31 juillet 2026

Voix Panafricaine

La tribune francophone des peuples africains : actualités, analyses et débats pour une Afrique souveraine.

Violations des droits humains : l’Africa Corps visée par des accusations graves au Mali

Violations des droits humains : des frappes de l’Africa Corps font huit morts civils au Mali

Une enquête approfondie menée par une organisation internationale de défense des droits humains révèle des violations graves du droit international au centre du Mali. Selon les conclusions, des frappes aériennes attribuées à l’Africa Corps, une entité placée sous l’autorité du gouvernement russe, auraient coûté la vie à huit civils, dont trois enfants, lors d’un raid illégal survenu le 15 juin dernier.

Les investigations montrent qu’un appareil de type Soukhoï Su-24, conçu en Russie, a ciblé le village de Kyrnia, situé dans la région de Mopti. Les impacts ont atteint la résidence du chef local ainsi qu’un marché aux bestiaux, sans épargner les passants. Aucun combattant islamiste n’a été touché lors de cette opération controversée.

Ces actes constituent une violation flagrante des conventions de guerre, selon les experts de cette ONG. « L’Africa Corps a délibérément ignoré les principes fondamentaux du droit des conflits armés », a déclaré une chercheuse spécialisée sur la zone sahélienne. Elle pointe du doigt la responsabilité partagée du gouvernement malien, accusé d’avoir « légitimé ces exactions en s’alliant à Moscou sans contrôle ».

Pour étayer ses allégations, l’organisation s’est appuyée sur une méthodologie rigoureuse : 19 témoignages recueillis entre fin juin et mi-juillet, des analyses d’images satellites, une vidéo officielle de l’Africa Corps et des clichés transmis par un groupe armé. Ces éléments confirment que les frappes ont été menées sans discernement, exposant des civils à un danger disproportionné.

Le droit international humanitaire, en vigueur au Mali, prohibe explicitement les attaques visant des populations civiles ou des infrastructures non militaires. Toute opération susceptible de causer des dommages collatéraux excessifs est également condamnable. Pourtant, les faits survenus à Kyrnia illustrent une répétition de ces pratiques interdites.

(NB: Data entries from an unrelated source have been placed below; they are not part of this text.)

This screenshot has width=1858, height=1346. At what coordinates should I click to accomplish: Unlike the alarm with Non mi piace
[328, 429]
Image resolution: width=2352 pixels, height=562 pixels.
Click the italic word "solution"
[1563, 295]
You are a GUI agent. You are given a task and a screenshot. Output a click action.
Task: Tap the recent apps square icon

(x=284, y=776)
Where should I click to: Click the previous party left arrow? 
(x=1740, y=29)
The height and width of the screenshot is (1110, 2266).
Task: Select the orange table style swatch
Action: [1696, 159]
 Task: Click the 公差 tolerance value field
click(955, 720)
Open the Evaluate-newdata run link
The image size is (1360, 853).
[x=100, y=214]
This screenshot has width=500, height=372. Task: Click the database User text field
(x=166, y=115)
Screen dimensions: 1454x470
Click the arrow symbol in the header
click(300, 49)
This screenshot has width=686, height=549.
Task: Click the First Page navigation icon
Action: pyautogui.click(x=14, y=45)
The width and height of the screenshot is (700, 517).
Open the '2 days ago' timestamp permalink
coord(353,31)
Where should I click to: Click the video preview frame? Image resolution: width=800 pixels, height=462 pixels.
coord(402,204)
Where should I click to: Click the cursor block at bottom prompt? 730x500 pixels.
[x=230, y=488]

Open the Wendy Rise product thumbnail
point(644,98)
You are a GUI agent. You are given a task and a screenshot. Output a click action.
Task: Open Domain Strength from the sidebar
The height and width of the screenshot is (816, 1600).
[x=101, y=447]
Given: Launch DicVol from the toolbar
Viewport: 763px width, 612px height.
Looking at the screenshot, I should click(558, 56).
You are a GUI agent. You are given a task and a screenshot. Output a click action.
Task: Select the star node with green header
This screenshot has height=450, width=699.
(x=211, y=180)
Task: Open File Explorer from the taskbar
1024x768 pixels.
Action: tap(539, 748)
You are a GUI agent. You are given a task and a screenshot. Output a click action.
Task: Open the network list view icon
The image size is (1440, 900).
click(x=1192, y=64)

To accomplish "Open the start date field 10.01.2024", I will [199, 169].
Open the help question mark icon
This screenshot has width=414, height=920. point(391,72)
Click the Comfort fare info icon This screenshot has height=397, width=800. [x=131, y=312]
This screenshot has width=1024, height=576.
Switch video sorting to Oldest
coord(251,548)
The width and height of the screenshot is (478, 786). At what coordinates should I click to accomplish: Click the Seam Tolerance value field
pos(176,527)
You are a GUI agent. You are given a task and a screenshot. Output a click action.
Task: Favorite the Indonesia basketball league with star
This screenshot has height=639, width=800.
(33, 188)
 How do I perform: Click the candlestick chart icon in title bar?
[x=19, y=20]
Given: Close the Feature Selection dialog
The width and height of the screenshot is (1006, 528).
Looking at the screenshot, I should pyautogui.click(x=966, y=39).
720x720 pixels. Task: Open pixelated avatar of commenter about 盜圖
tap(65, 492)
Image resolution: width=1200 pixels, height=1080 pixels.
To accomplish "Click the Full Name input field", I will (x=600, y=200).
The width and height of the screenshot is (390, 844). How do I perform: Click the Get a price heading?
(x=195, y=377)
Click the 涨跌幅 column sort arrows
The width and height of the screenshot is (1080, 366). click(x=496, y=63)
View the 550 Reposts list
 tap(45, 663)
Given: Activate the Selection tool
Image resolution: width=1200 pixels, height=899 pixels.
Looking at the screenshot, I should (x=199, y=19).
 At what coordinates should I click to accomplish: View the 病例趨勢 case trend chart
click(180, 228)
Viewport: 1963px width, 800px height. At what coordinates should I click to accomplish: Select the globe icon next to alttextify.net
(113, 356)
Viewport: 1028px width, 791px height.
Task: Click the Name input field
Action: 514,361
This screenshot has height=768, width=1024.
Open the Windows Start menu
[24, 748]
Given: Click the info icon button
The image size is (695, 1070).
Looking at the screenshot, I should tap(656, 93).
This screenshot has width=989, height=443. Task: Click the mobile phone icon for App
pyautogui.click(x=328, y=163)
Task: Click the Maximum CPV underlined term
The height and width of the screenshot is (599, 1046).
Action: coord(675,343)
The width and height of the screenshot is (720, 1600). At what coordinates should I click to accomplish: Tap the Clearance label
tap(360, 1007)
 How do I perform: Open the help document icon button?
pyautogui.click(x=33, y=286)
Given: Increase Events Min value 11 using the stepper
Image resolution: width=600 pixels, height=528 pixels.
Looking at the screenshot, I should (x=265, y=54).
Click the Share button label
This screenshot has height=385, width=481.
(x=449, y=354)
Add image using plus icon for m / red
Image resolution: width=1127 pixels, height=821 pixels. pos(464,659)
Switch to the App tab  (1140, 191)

« Le régime en place à Bamako ne peut se soustraire à ses obligations légales », a-t-elle ajouté, exigeant la mise en place d’une enquête transparente pour faire la lumière sur ces crimes de guerre. L’appel vise notamment à examiner l’ensemble des exactions commises sur le territoire malien, y compris les opérations aériennes controversées de Kyrnia.

Depuis le départ des forces françaises et des Casques bleus onusiens, les autorités maliennes, dirigées par le colonel Assimi Goïta, ont intensifié leur collaboration avec la Russie. Cette alliance sécuritaire, présentée comme un rempart contre le terrorisme, soulève désormais des questions pressantes sur le respect des droits humains dans la lutte antijihadiste.